**ACCIONES REQUERIDAS:**
A. Responde estas preguntas según el artículo sobre la reforma tributaria:
(i) ¿Qué muestra la economía precisamente ahora?
(ii) ¿De qué período se dice que es la mayor reforma tributaria?
(iii) ¿Cómo se califica a la economía entre las ciencias sociales?
B. Repite, por favor, el fragmento del artículo sobre la reforma tributaria que va desde "Aunque la lOgica" hasta "los más ricos.", ambos incluidos.

**EXTRACTO DEL DOCUMENTO:**
·····

Opinión Nacional

Es la política, no la economía

Aunque la lOgica estaba con Evelyn Matthei, porque como ella lo señaló no tiene mucho sentido concederle a un instrumento (la reforma tributaria, esto es, el vehículo para generar más recursos fiscales) la categoría de un objetivo de gobierno, la historia estuvo con Bachelet. Y lo sigue estando en la actualidad porque, al margen de los recursos que se necesitan para llevar a cabo la reforma educacional y al margen también de la necesidad de financiar al Estado y corregir el déficit fiscal, la reforma tributaria se está legitimando por sí misma en función de la extendida sospecha ciudadana en cuanto a que en Chile no todos pagamos los mismos impuestos. Es más: gran parte de la evidencia indica que quienes los pagan no son precisamente los más ricos.

Esta flagrante violación del principio de la igualdad ante la ley, básico en una república e intransable en una democracia, es la que multiplicó hasta el escándalo la profusión de sociedades de papel y la imaginación leyuleyo-contable para eludir o burlar impuestos entre peces grandes, medianos e incluso algunos chicos. Esta misma circunstancia es la que le está entregando piso político a la mayor reforma tributaria del último medio siglo, no obstante que precisamente ahora la economía muestra signos de desaceleración.

Qué duda cabe que esta reforma va a tener efectos políticos y económicos serios. Algunas de esas incidencias, es de esperar, coincidirán con los propósitos buscados, pero habrá otros efectos, ojalá los menos, que serán indeseados. Lo más probable, sin embargo, es que nunca vamos a saber si fue una buena o mala idea de la reforma, entendiendo por buena la que permita aumentar la recaudación sin generar muchas distorsiones y por mala la que frene la inversión y comprometa el empleo en el largo plazo.

Son tantas las variables que inciden en el crecimiento -el clima, el precio de las materias primas, la preparación de los trabajadores, la confianza, la estabilidad política, la calidad del sector público, el contexto mundial, la infraestructura, el estado de derecho- que es difícil aislar la pura variable tributaria y poder decir con alguna seguridad y cifras en la mano, al cabo de cinco o 10 años, si Chile acertó o se equivocó al dar este paso. Sabremos cómo nos fue. Pero no cómo nos habría ido sin el alza de impuestos de la reforma. Esto envuelve ciertamente una lección de humildad para la economía, la más altanera de las ciencias sociales: tanta zalagarda y tanta discusión por una reforma cuyos efectos en el mediano plazo nadie va a poder ponderar aisladamente. Sí la podremos evaluar en conjunto, con muchas otras variables, por supuesto, y sólo ahí tendremos una aproximación a qué tanto pudo sumar o restar al desempeño del país.

·····

(Elementos listados en un conjunto de datos)

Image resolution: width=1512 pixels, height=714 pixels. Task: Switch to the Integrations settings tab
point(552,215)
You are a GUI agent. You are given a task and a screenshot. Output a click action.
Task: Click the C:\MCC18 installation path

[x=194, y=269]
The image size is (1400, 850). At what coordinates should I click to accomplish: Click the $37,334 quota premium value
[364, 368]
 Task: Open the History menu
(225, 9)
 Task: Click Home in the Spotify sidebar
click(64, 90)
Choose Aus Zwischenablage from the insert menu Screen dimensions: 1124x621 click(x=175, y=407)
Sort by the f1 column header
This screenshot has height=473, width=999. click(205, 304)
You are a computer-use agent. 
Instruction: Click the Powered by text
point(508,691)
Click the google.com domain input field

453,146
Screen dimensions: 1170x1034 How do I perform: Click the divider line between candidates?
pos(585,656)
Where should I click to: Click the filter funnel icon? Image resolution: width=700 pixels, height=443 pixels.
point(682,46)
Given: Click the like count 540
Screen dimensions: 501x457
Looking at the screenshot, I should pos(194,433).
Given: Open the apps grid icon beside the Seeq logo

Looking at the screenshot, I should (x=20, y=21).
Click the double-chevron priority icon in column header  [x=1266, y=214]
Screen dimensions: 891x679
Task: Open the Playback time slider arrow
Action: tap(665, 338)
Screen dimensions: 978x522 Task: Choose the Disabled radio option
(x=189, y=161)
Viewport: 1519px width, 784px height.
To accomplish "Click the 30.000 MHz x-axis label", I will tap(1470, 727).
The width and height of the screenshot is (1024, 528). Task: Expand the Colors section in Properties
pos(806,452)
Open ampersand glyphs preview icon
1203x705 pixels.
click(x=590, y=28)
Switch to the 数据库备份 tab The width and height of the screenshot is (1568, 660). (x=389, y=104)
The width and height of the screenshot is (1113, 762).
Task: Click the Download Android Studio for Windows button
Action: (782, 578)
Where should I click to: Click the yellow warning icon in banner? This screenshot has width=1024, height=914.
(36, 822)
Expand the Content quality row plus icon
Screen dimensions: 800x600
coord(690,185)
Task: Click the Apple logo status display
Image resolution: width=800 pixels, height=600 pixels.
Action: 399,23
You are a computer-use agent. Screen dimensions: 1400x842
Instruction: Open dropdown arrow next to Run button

·····

**SOLUCIONES EN ORDEN:**
A.
(i) Signos de desaceleración.
(ii) Del último medio siglo.
(iii) Como la más altanera de las ciencias sociales.

B.
Aunque la lOgica estaba con Evelyn Matthei, porque como ella lo señaló no tiene mucho sentido concederle a un instrumento (la reforma tributaria, esto es, el vehículo para generar más recursos fiscales) la categoría de un objetivo de gobierno, la historia estuvo con Bachelet. Y lo sigue estando en la actualidad porque, al margen de los recursos que se necesitan para llevar a cabo la reforma educacional y al margen también de la necesidad de financiar al Estado y corregir el déficit fiscal, la reforma tributaria se está legitimando por sí misma en función de la extendida sospecha ciudadana en cuanto a que en Chile no todos pagamos los mismos impuestos. Es más: gran parte de la evidencia indica que quienes los pagan no son precisamente los más ricos.